Optionally pass your own `DynamoDBDocumentClient` via `documentClient` to reuse configuration. By default, a client is created with `convertEmptyValues: true` and `removeUndefinedValues: true`.
```ts
import { DynamoDBDocumentClient } from "@aws-sdk/lib-dynamodb";
import { DynamoDBClient } from "@aws-sdk/client-dynamodb";
const documentClient = DynamoDBDocumentClient.from(new DynamoDBClient());
const table = defineTable({
name: "my-dynamodb-table",
documentClient,
indexes: { table: { hashKey: "pk", rangeKey: "sk" } },
});
```
## Defining entities
- `schema` is a Zod object. It drives validation and types.
- `keys` derives fields that are written to the item (e.g. `pk`, `sk`, `type`, timestamps).
- A key value can be a string, a function, or an array of parts; arrays join with `#`.
Example:
```ts
const user = defineEntity({
table,
schema: z.object({
id: z.string(),
email: z.email(),
}),
keys: {
type: () => "user",
pk: (u) => ["user", u.id], // => "user#123"
sk: (u) => u.email,
},
});
```
## Operations
- put(data): validates with Zod, expands keys, writes, and returns the parsed instance.
- get(key): requires key specification using actual key names (e.g., `pk`, `sk`), reads, returns instance or null.
- update(key, patch): requires key specification, validates/expands, updates, and returns the new instance.
- query(key, options?): requires key specification; supports partial expressions like `{beginsWith: "prefix"}`. Returns a paged array with `lastEvaluatedKey` and `next()`.
- queryOne(key, options?): first match or null.
- queryAll(key, options?): collects all pages for convenience.
- delete(key): requires key specification, deletes the item.
### Key Specification
Keys must be specified precisely using the actual key names defined in your entity.

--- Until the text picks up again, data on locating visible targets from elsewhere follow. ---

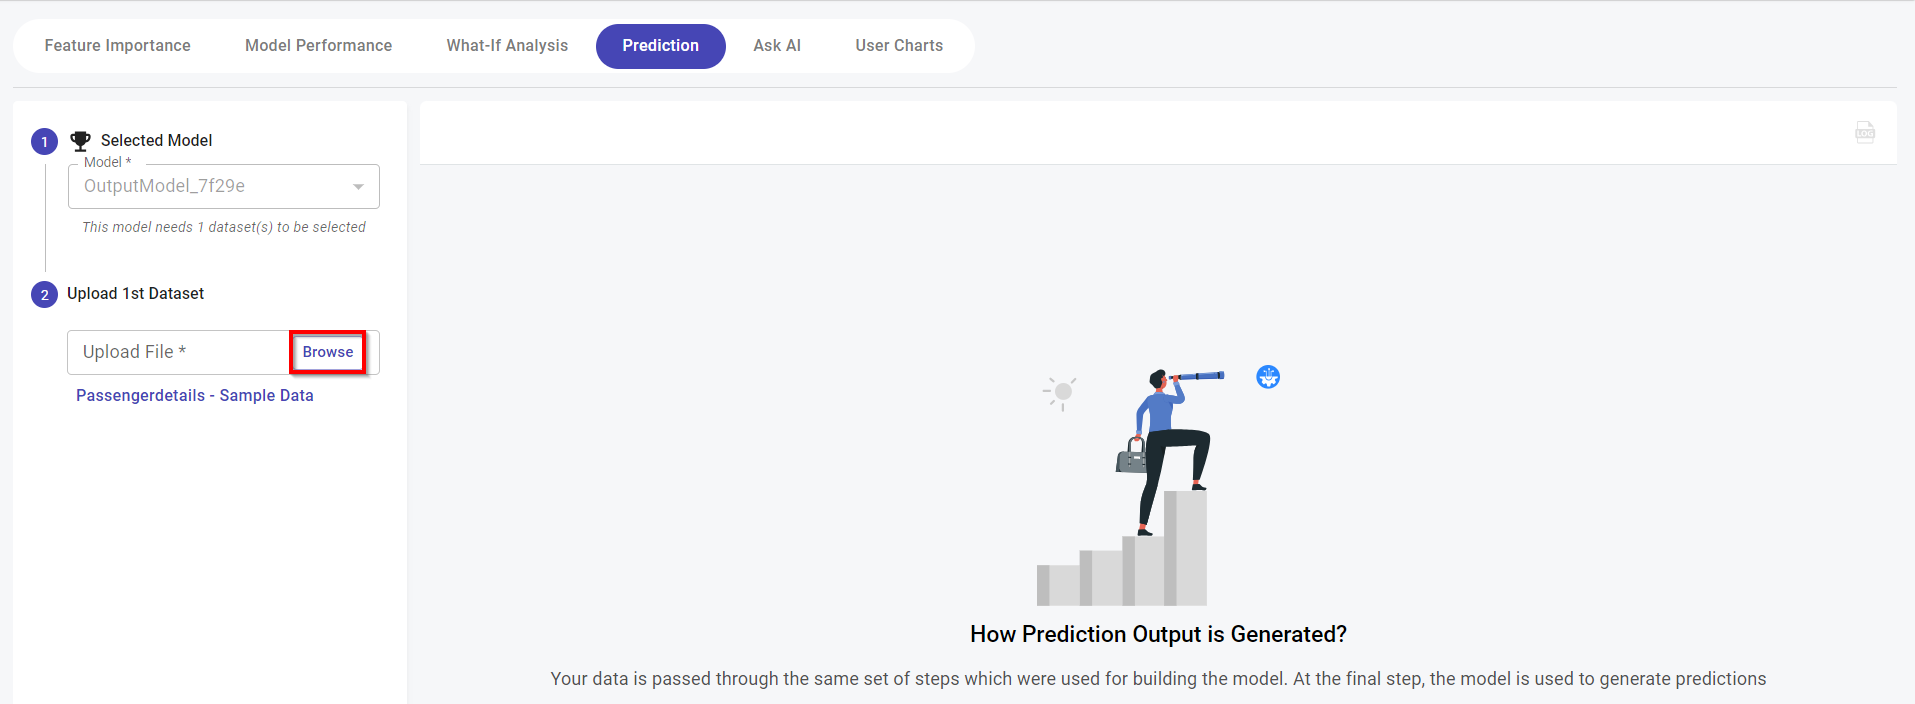The image size is (1915, 704).
Task: Go to the What-If Analysis tab
Action: point(507,46)
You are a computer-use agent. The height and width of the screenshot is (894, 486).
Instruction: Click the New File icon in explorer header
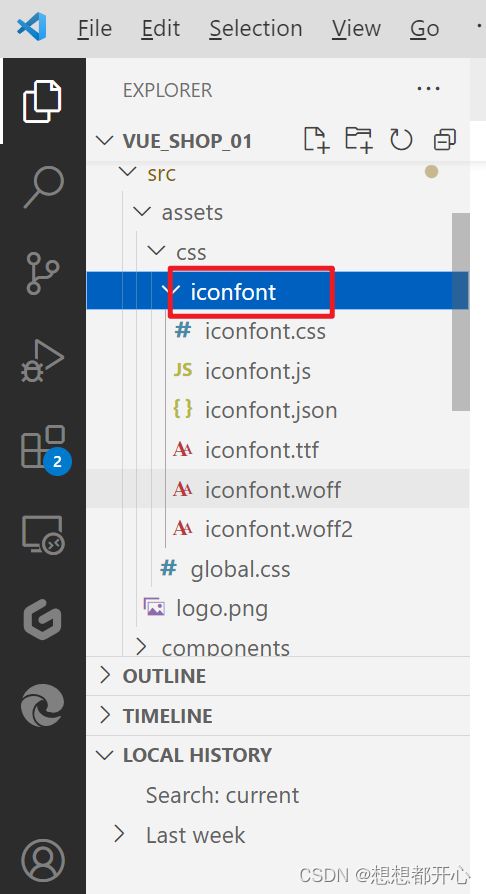pyautogui.click(x=316, y=140)
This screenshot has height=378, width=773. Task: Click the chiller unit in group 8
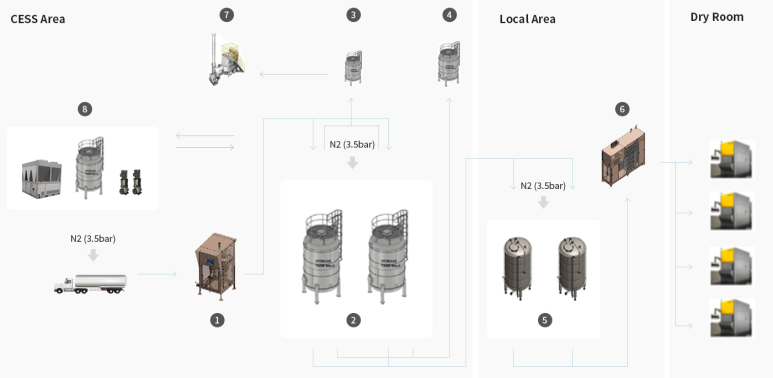click(x=41, y=178)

Key arrays are automatically converted to strings joined with `#`.
```ts
// Get with precise keys
await users.get({ pk: ["user", "123"], sk: "user@example.com" });
// Query with complex key expressions and custom indexes
await posts.query({
index: "type-sk",
type: "comment",
sk: { beginsWith: "user#123#" },
});
```
Query options match DynamoDB’s `QueryCommandInput` (minus the expression fields that Turbine builds for you), so you can set things like `Limit`, `ExclusiveStartKey`, `ScanIndexForward`, `ConsistentRead`, etc.
## Types and validation
- Inputs are validated by your Zod schema (defaults apply too).
- Returned instances are typed and include an `update(patch)` helper that delegates to `entity.update`.
## Error handling
Invalid input or unresolved keys throw an error. Ensure required fields for the index you target are provided (for example, missing `pk` or `sk` parts in your derived keys).